前回は、セグメンテーションによってターゲットを絞り込むことの重要性について話していきました。
この重要性について簡単に振り返ると、全方位に向けた当たり障りのない商品というのは、誰に対しても販売できるので一見すると良さそうに見えますが、実際には、これといった特徴が無くなる為、誰からも必要とされません。

例えば、極端な話で考えた場合、『皆のために作ったので、欲しい人は持っていってください。』といった感じで山積みにされた商品と、『あなたのために作りました!』といった一点物、どちらが印象に残りやすいでしょうか。
大抵の人は、自分のためだけに作られた商品の方が印象に残るはずです。

これは、人間にも当てはまると思います。 皆から受け入れられたいという思いが強すぎて、誰からも嫌われない様に振る舞う人というのは、印象に残りません。

▶ [取り組む課題]:
**a)** セグメンテーションについての文章から、「この重要性について簡単に振り」から「大抵の人は、自分のためだけに作られた商品の方が印象に残るはずです。」までの部分を一字一句そのまま書き写して返してください。
**b)** 次の(i)〜(iii)がセグメンテーションについての文章の内容と合っているかをそれぞれ「はい」か「いいえ」で答え、判断の根拠となる箇所を文章から正確に引用すること。
(i) 前回は、セグメンテーションによってターゲットを絞り込むことの重要性について話した。
(ii) 全方位に向けた当たり障りのない商品は、実際には誰からも必要とされる。
(iii) 大抵の人は、山積みにされた商品の方が印象に残る。

▶ [記録データ]:
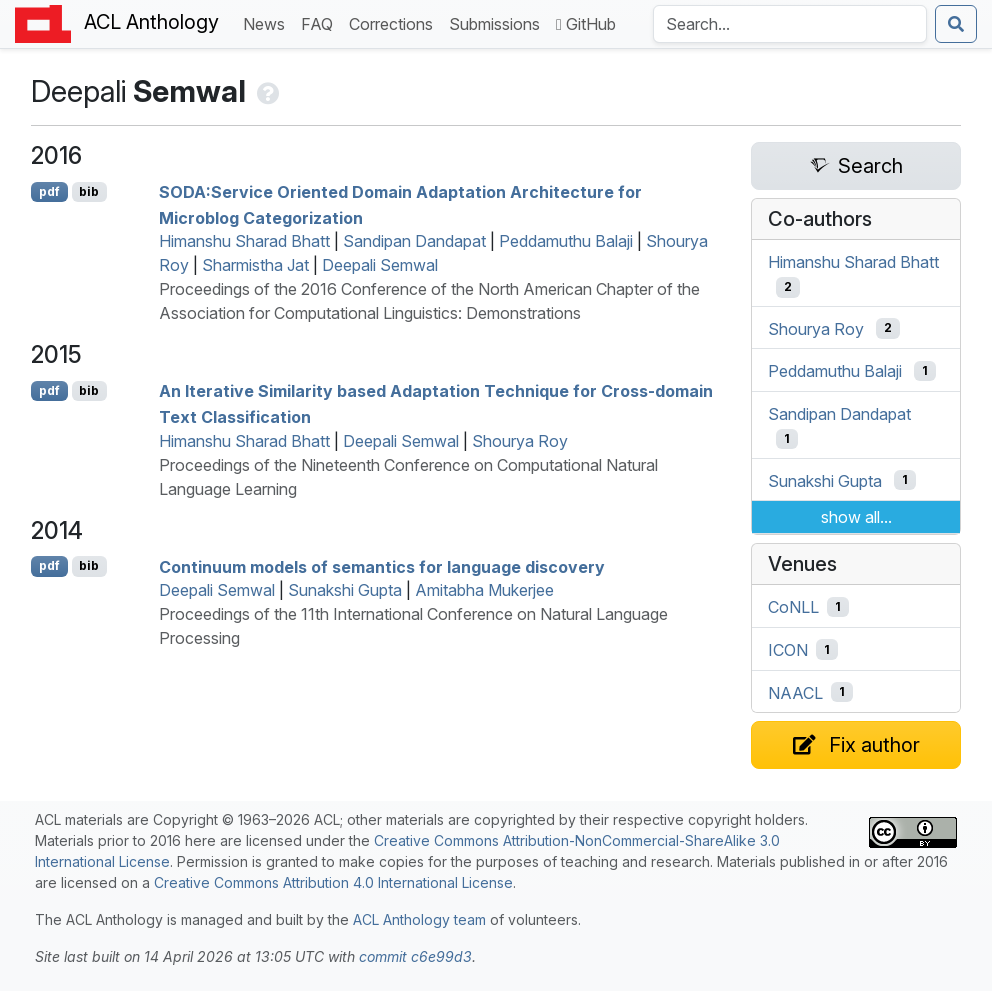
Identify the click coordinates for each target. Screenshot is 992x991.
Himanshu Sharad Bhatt (244, 241)
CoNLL (793, 607)
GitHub (586, 24)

▶ [完成した演習]:
**a)**
この重要性について簡単に振り返ると、全方位に向けた当たり障りのない商品というのは、誰に対しても販売できるので一見すると良さそうに見えますが、実際には、これといった特徴が無くなる為、誰からも必要とされません。

例えば、極端な話で考えた場合、『皆のために作ったので、欲しい人は持っていってください。』といった感じで山積みにされた商品と、『あなたのために作りました!』といった一点物、どちらが印象に残りやすいでしょうか。
大抵の人は、自分のためだけに作られた商品の方が印象に残るはずです。

**b)**
(i) はい。「前回は、セグメンテーションによってターゲットを絞り込むことの重要性について話していきました」
(ii) いいえ。「実際には、これといった特徴が無くなる為、誰からも必要とされません」
(iii) いいえ。「大抵の人は、自分のためだけに作られた商品の方が印象に残るはずです」